A newly documented denial-of-service technique, dubbed the HTTP/2 "bomb" attack, exploits protocol-level features designed to reduce bandwidth consumption and turns them into amplification engines capable of overwhelming server infrastructure. Researchers flagging the threat have specifically named telecommunications providers and healthcare organizations as high-risk targets — a pairing that matters because many hospital networks and health system web services run on infrastructure that depends on HTTP/2 for performance.

How the exploit works

HTTP/2 introduced two mechanisms to make web communication more efficient: header compression (HPACK) and server push. Both were designed for legitimate bandwidth reduction. The attack technique abuses those same features to force a target server to expand a small inbound request into a disproportionately large processing load — a classic amplification pattern, but embedded inside an otherwise normal-looking protocol exchange.

Because the malicious traffic arrives formatted as valid HTTP/2, conventional packet-inspection rules that watch for obviously malformed traffic may not flag it. The amplification happens at the application layer, which means the damage accumulates inside the server before network-perimeter tools register an anomaly.

Why healthcare exposure is distinct

Healthcare organizations face compounding risk from this class of attack for two reasons. First, patient-facing web services — scheduling portals, telehealth endpoints, lab result portals, and e-prescribing gateways — increasingly run over HTTP/2-capable infrastructure. A sustained denial-of-service event against any of those endpoints constitutes a clinical availability problem, not merely an IT inconvenience.

Second, many independent and mid-size practices rely on third-party hosting or managed services where HTTP/2 is enabled by default and server-level configuration is not directly under the practice's control.
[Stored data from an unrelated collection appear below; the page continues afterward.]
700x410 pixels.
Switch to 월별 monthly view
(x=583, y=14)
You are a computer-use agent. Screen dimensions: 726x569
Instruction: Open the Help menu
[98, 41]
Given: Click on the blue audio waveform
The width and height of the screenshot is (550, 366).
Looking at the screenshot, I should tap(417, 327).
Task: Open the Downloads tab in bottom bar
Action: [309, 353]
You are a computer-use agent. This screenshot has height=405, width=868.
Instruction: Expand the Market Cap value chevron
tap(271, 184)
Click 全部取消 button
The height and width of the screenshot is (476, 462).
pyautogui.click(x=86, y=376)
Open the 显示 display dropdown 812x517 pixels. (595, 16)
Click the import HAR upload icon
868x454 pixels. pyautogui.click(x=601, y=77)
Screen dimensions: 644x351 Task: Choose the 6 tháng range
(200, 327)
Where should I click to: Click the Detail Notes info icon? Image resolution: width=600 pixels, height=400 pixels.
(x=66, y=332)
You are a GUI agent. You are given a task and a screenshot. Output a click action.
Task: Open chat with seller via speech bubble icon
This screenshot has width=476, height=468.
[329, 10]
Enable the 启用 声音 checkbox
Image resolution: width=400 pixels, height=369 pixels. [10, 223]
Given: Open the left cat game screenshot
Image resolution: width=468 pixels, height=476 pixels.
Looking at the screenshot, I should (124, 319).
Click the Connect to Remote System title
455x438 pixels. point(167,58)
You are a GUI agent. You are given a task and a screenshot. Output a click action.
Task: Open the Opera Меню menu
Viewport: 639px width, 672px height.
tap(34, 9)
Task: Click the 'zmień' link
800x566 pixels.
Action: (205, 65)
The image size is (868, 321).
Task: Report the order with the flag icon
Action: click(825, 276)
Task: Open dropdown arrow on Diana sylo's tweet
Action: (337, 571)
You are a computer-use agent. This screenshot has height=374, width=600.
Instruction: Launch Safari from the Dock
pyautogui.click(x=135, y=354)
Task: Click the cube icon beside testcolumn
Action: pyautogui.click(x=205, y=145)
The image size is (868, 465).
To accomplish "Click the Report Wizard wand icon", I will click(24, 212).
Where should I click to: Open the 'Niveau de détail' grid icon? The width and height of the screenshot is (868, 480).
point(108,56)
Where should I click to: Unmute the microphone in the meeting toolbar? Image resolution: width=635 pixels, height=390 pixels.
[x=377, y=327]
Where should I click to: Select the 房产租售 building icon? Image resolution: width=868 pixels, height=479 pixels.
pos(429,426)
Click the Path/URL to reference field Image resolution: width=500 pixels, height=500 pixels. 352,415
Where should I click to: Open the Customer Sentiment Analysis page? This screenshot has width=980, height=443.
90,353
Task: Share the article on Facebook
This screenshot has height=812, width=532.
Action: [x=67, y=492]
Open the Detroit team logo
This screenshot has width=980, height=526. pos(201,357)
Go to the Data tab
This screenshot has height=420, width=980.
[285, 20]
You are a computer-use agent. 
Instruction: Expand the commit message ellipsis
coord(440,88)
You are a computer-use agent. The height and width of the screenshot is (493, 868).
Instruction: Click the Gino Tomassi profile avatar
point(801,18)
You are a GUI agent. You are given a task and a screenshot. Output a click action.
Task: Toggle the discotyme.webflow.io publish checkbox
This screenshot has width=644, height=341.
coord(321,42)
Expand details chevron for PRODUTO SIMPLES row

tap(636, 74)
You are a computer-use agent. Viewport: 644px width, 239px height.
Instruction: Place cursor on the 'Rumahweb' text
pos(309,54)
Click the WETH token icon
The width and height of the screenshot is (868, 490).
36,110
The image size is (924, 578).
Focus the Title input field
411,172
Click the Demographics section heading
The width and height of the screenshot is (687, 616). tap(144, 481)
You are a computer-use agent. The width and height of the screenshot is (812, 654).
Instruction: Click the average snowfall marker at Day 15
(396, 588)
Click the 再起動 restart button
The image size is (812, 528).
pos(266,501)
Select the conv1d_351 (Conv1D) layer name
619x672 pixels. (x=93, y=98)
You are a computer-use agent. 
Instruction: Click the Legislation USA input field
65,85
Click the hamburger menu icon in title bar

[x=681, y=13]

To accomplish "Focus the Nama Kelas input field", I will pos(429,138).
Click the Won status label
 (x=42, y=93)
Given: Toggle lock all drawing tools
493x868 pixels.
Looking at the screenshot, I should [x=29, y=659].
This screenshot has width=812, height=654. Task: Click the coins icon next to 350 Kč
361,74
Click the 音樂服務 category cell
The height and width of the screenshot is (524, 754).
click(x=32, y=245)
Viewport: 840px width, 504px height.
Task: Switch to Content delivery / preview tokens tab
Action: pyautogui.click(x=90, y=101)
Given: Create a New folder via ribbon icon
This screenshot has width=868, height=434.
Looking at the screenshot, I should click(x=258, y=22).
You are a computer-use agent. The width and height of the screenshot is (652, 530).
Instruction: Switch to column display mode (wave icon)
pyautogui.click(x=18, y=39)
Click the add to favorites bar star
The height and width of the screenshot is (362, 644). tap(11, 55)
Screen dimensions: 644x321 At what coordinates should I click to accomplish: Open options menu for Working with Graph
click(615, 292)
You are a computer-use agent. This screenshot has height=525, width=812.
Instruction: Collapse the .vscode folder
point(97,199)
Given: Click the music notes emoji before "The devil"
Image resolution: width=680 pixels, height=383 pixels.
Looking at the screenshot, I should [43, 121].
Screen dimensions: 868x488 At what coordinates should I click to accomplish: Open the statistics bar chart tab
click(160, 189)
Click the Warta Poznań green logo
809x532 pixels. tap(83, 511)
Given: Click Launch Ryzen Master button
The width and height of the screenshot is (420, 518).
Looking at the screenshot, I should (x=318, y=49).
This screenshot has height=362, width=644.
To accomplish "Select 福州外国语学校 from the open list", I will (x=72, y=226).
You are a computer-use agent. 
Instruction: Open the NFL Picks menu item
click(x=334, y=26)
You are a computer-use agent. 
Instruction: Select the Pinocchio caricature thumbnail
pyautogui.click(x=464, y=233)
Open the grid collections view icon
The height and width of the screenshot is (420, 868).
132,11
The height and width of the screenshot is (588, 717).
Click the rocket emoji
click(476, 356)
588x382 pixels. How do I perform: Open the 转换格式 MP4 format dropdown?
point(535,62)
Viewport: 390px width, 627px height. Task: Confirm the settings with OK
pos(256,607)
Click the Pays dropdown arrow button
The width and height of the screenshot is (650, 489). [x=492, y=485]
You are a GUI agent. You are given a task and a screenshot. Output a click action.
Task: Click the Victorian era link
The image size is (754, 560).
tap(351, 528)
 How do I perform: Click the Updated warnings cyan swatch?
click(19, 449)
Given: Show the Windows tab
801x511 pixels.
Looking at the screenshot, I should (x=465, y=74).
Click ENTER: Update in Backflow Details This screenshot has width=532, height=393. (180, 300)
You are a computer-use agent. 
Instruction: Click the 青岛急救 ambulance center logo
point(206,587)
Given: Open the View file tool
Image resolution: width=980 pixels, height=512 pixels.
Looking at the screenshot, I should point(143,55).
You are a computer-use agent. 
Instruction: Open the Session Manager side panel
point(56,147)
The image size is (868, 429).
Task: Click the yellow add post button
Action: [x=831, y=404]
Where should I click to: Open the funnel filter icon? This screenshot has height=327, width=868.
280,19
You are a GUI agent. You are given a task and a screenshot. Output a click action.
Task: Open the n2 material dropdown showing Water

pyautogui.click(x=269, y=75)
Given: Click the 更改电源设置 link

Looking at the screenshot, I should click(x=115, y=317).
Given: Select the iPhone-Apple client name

That means the mitigation burden often falls on a vendor or managed service provider rather than on the practice's internal team — a dependency that warrants explicit conversation with those vendors.

What the threat signals about protocol-layer risk

The HTTP/2 bomb technique illustrates a broader pattern that healthcare security teams should register: protocol features adopted for efficiency can become attack surfaces when threat actors study specification-level behavior more carefully than defenders do. HTTP/2 adoption in healthcare has accelerated alongside the push for faster API-based interoperability under ONC rules, meaning the attack surface has grown in step with the regulatory mandate to open up data exchange.

Organizations running HTTP/2-enabled endpoints should confirm with their infrastructure teams or service providers that request-rate limiting is applied at the application layer, that HPACK table size limits are configured conservatively, and that server push is disabled if it is not actively used — each of these reduces the amplification headroom the attack depends on.

Where independent practices should focus

For practices that do not manage their own servers, the immediate step is asking their EHR vendor, telehealth platform, or web-hosting provider whether their HTTP/2 configurations have been reviewed against this attack class and whether any patches or configuration changes are planned.

For practices with internally managed infrastructure or on-premises web-facing components, a review of HTTP/2 server settings and application-layer rate controls is warranted. Denial-of-service events that take down patient-scheduling or telehealth systems can trigger HIPAA availability obligations under the Security Rule's contingency planning standards — an argument for treating this as a compliance matter, not only a network operations matter.